Las infecciones de tejidos blandos en la infancia son producidas habitualmente por el Staphylococcus aureus pero, en los primeros meses de vida, el Streptococcus agalactiae (SGB) puede ser responsable de celulitis con afectación sistémica. El síndrome de celulitis-adenitis por SGB constituye una presentación infrecuente de la infección tardía causada por este germen. Las manifestaciones clínicas consisten en fiebre, mal estado general y signos inflamatorios locales. La localización más frecuente es la submaxilar, siendo excepcional la inguinal. Aportamos el caso de un paciente de 30 días de vida con fiebre, con una placa eritematosa y adenopatías en la zona inguinal derecha. En el hemocultivo se aisló SGB. El tratamiento inicial fue cloxacilina y cefotaxima parenterales cambiándose a las 48 horas, tras la recepción del hemocultivo, por cefotaxima y ampicilina. La evolución fue favorable. En niños menores de 3 meses, ante la presencia de celulitis y adenitis regional, debemos considerar al SGB como posible agente etiológico y contemplar la posibilidad de bacteriemia y afectación del sistema nervioso central para no diferir el tratamiento adecuado.

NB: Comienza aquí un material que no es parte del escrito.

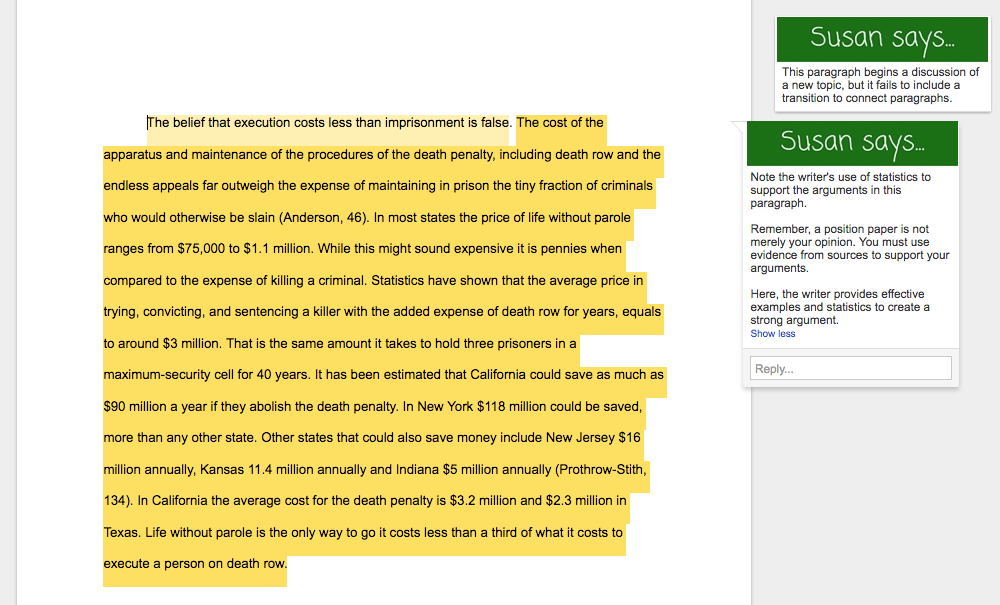
Task: Click the comment paragraph starting with "Here, the writer provides"
Action: 840,307
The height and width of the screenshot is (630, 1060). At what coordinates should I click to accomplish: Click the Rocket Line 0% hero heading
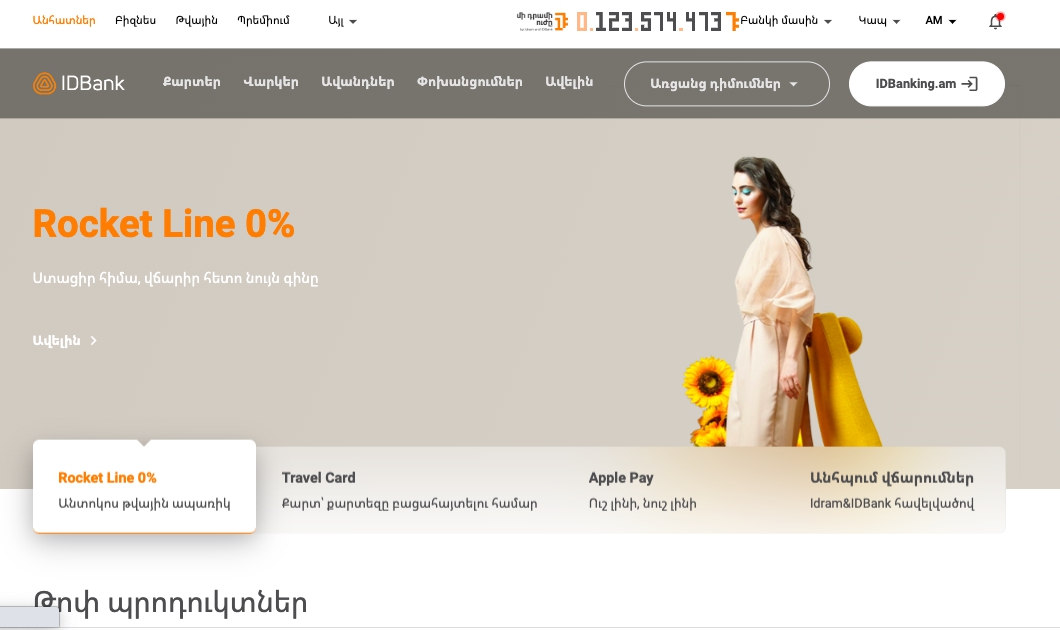click(164, 224)
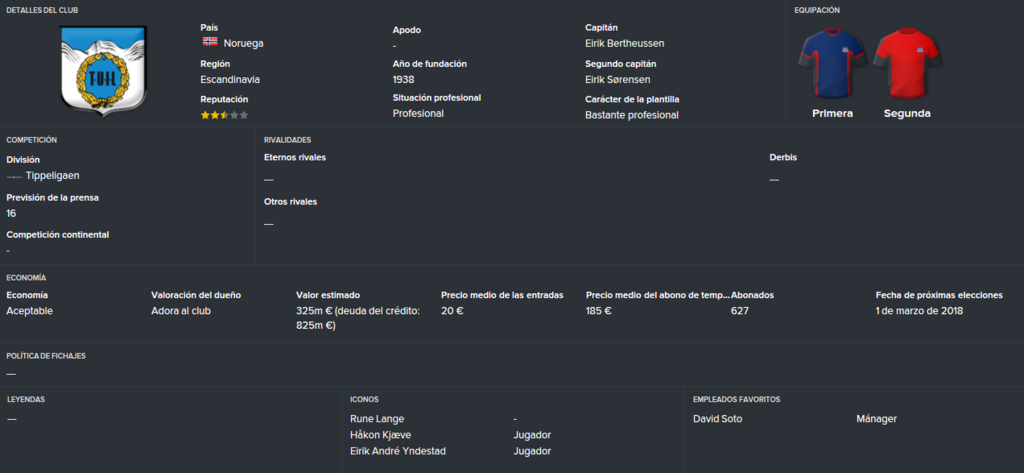
Task: Open captain Eirik Bertheussen's profile
Action: pos(625,43)
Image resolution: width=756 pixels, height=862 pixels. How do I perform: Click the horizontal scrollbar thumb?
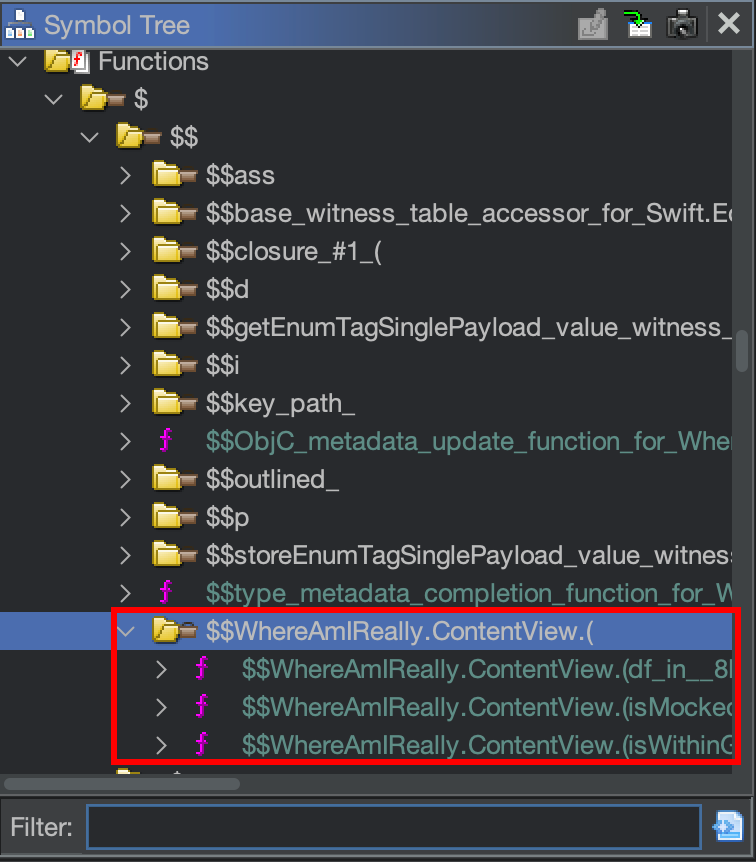coord(120,784)
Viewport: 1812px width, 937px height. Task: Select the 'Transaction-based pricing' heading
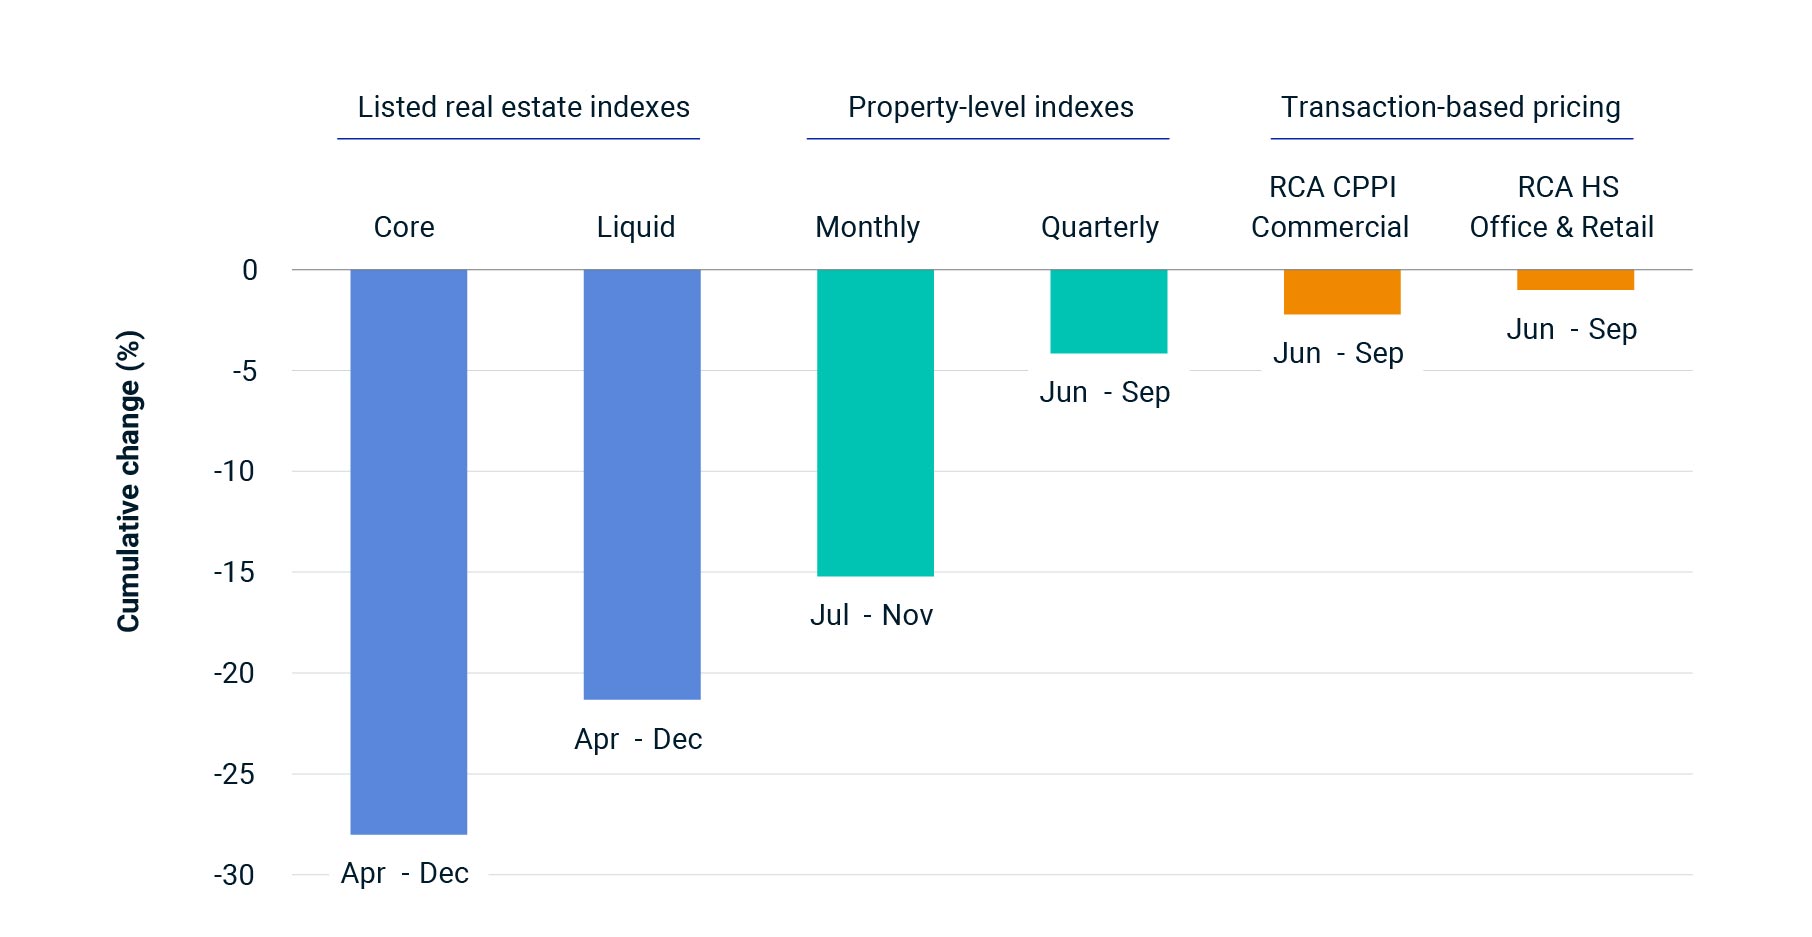1450,107
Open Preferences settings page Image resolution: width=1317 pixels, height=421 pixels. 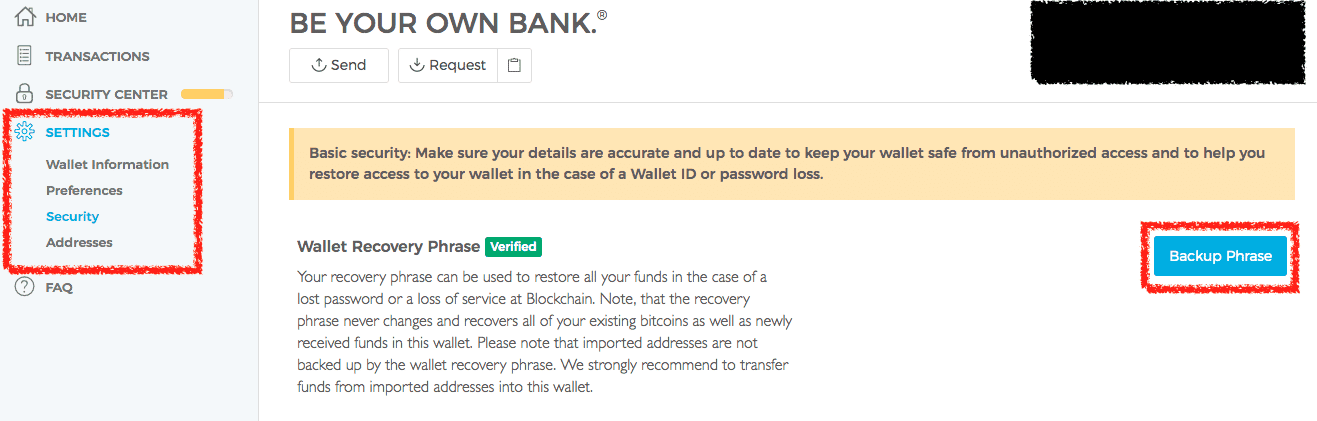coord(84,190)
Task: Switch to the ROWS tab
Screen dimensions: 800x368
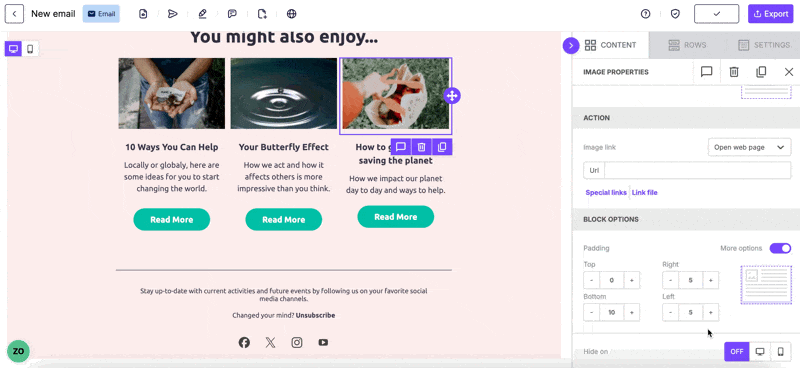Action: 687,45
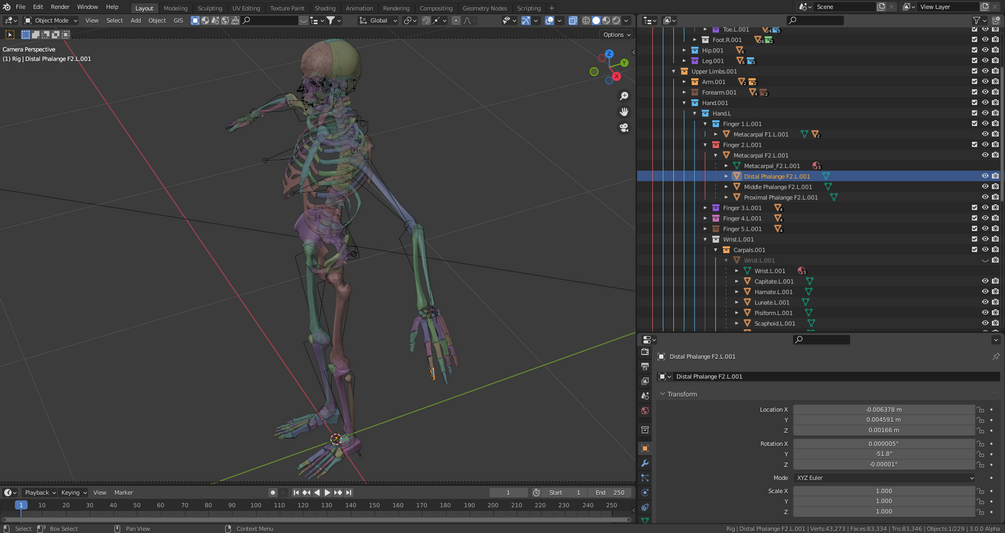Click frame 100 on the timeline
The width and height of the screenshot is (1005, 533).
pos(255,505)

Soft-tissue infections in children are most often caused by Staphylococcus aureus but, in the first months of life, group B streptococcus (GBS) can be the etiologic agent of cellulitis with systemic involvement. Group B streptococcus cellulitis-adenitis syndrome is a rare form of late-onset disease for this germen. Clinical manifestations include fever and local inflammatory signs. Typical localization is submandibular but the inguinal form is exceptional. We present a case of a 30-day-old infant with fever, an erythematous plaque and lymphadenopathy in the right inguinal area. Blood culture was positive for GBS. Evolution was good with initial parenteral therapy with oxacylin and cefotaxime that was changed at 48 hours of treatment, after the blood culture reception, to ampicilin and cefotaxime. In cases of cellulitis and adenitis in infants during the first 3 months of life, GBS has to be considered the probable etiologic agent, and severe invasive disease has to be ruled-out in order to establish the appropriate antimicrobial therapy.